Nonetheless, in 1964, the Sierra Club published Roper's A Climber's Guide to Yosemite Valley, with the red cover featuring a photo of Lost Arrow Spire. It contained 195 brand-new routes, each including a description with roughly a sentence per pitch. Years later, accustomed to such relatively spare entries, Sierra climber Doug Robinson got lost trying to follow the meandering Owen-Spalding on the Grand Teton. The scale of the Teton guidebook's details were "way more granular," he says, than that of Roper's book.

The Red Guide featured black-and-white photos of Valley hardmen toiling upward, as well as Al Macdonald's elegant hand-penned topos. Roper's prose revealed his devotion to chronicling both the history of Yosemite and a developing code of ethics. "Every climb is not for every person—this statement is ethically correct, yet the use of excess bolts makes it a paradox: they can make climbing too easy," he wrote in the introduction.

Conscripted into the Army, Roper received his first copy at a Georgia base on Independence Day, 1964. Upon his jubilant return to the Valley in spring 1966, Roper noticed the arrival of Brits. As two Frenchmen climbed the Nose, Yosemite seemed poised to become a worldwide destination. "[I]t was obvious my guide had encouraged climbers to seek the Valley's walls," Roper noted.

Roper's book also featured the Decimal System (now the Yosemite Decimal System), a choice that had an effect far beyond the Valley. Before, many climbers outside of Yosemite were employing a rating system that combined the SC Mountaineering Committee's Class 1-6 and the Decimal System developed by Royal Robbins, Don Wilson and Chuck Wilts. Others favored Teton guidebook author Leigh Ortenburger's National Climbing Classification System (NCCS). Whichever was featured in the Yosemite guide was poised to overthrow the rest. Realizing the power that Roper wielded, Robbins accurately predicted: "In reality you have the big stick, and I believe that whatever system you use...will become the national standard."
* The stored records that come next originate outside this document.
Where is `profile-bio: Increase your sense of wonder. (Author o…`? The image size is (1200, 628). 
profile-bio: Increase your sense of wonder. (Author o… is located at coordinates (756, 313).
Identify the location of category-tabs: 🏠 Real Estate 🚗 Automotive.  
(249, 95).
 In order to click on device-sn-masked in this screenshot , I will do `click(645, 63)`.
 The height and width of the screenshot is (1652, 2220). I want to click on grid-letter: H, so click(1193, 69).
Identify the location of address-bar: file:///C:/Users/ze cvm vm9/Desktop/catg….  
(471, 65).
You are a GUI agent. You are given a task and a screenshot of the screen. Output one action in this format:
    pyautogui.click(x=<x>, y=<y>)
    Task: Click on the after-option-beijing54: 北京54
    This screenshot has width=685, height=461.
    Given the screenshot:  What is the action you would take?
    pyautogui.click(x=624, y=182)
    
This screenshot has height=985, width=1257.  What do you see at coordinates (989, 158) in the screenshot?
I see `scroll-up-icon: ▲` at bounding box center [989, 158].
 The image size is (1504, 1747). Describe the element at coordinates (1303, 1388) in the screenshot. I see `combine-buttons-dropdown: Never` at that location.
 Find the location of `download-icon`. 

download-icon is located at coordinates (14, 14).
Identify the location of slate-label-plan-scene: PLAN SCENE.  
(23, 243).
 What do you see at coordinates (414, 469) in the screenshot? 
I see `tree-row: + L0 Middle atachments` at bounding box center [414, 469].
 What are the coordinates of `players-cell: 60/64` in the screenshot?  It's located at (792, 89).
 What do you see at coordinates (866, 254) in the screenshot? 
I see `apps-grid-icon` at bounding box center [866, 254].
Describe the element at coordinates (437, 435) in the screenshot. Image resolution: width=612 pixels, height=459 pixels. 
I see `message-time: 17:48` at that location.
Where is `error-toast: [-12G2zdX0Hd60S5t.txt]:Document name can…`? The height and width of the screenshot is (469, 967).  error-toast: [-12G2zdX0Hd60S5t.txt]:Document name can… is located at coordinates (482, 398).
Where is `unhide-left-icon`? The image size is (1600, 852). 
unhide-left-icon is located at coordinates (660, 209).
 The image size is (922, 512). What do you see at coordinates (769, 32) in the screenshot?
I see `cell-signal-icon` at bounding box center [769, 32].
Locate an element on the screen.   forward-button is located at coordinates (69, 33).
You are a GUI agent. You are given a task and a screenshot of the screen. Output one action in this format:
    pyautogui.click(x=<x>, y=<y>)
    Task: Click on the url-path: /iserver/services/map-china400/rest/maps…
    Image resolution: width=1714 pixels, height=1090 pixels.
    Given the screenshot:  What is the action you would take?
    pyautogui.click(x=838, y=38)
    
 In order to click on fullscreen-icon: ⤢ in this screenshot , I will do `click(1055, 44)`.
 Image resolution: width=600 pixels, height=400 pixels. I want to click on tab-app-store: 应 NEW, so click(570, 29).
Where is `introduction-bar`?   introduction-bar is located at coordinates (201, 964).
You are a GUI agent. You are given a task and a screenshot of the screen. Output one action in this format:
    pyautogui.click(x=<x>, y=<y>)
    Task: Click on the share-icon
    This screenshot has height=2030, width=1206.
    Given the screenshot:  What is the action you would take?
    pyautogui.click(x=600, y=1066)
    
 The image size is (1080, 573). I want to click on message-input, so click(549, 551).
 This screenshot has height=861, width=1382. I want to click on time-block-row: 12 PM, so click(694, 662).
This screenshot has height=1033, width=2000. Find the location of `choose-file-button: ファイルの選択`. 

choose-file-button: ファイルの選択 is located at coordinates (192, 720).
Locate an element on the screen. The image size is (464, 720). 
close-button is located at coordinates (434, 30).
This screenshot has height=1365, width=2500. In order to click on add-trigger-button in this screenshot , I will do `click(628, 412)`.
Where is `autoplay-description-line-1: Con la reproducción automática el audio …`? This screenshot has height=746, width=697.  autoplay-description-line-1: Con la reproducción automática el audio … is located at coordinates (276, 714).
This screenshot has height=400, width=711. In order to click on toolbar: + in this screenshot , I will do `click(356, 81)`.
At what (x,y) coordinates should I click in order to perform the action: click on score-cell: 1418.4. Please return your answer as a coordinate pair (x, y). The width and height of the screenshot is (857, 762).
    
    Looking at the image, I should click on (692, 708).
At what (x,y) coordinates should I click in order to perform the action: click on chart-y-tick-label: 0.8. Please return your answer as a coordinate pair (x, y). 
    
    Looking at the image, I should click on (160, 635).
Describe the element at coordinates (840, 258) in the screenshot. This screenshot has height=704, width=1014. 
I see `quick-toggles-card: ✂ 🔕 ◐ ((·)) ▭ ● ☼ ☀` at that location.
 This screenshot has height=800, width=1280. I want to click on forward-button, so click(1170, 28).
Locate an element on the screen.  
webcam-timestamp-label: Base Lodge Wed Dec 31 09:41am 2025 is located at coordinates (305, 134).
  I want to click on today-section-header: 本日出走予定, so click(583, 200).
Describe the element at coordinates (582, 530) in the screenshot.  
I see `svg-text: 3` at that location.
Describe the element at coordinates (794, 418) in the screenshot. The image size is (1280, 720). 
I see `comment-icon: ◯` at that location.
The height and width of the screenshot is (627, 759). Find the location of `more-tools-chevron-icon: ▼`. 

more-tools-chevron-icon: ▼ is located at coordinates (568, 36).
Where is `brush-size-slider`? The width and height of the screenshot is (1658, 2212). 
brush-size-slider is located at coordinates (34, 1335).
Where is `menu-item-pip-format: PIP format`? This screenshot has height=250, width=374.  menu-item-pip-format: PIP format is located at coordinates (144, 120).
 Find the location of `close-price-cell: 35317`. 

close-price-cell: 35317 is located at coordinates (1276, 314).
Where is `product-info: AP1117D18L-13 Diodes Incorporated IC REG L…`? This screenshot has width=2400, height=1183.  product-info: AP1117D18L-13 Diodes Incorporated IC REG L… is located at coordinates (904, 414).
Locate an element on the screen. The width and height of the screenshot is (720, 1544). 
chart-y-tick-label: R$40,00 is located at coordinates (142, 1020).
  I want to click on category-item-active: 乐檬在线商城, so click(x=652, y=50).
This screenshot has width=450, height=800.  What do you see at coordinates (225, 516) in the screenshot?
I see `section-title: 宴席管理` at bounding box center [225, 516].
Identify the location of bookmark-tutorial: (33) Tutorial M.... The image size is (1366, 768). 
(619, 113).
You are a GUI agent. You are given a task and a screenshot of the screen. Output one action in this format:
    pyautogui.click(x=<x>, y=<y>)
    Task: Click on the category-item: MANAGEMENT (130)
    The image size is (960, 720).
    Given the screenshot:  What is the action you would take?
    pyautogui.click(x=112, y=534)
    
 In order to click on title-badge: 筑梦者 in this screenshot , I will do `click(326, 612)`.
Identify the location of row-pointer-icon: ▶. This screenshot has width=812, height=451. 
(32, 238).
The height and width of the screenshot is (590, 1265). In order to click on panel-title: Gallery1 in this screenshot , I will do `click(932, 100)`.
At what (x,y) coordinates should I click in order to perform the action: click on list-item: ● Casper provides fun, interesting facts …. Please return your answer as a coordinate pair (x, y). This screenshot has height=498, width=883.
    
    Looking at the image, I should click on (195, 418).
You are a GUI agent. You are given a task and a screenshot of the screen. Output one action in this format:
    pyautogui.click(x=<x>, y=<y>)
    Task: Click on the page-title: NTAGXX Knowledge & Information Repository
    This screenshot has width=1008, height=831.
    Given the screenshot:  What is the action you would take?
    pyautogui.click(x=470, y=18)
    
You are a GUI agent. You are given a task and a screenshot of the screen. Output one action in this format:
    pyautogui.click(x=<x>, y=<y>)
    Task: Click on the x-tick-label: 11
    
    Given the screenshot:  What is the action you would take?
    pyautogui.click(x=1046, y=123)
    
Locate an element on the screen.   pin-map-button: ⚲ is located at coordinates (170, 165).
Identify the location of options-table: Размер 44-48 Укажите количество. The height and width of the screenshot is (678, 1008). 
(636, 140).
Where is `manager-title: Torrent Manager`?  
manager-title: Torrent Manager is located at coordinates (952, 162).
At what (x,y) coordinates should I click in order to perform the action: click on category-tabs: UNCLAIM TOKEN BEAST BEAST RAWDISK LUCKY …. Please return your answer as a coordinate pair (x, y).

"The 1964 edition...is arguably the urtext of modern rock climbing," writes Joseph Taylor in Pilgrims of the Vertical. Indeed, the guide forever changed the Valley culture: whereas before outsiders had been obligated to depend on locals for information, they could now readily obtain it in written form. But more significant was its effect on the local climbers. Roper's book gave the unkempt community of Camp 4 a tome for their exploits, something to measure from and mark upon as they traced new lines up the granite.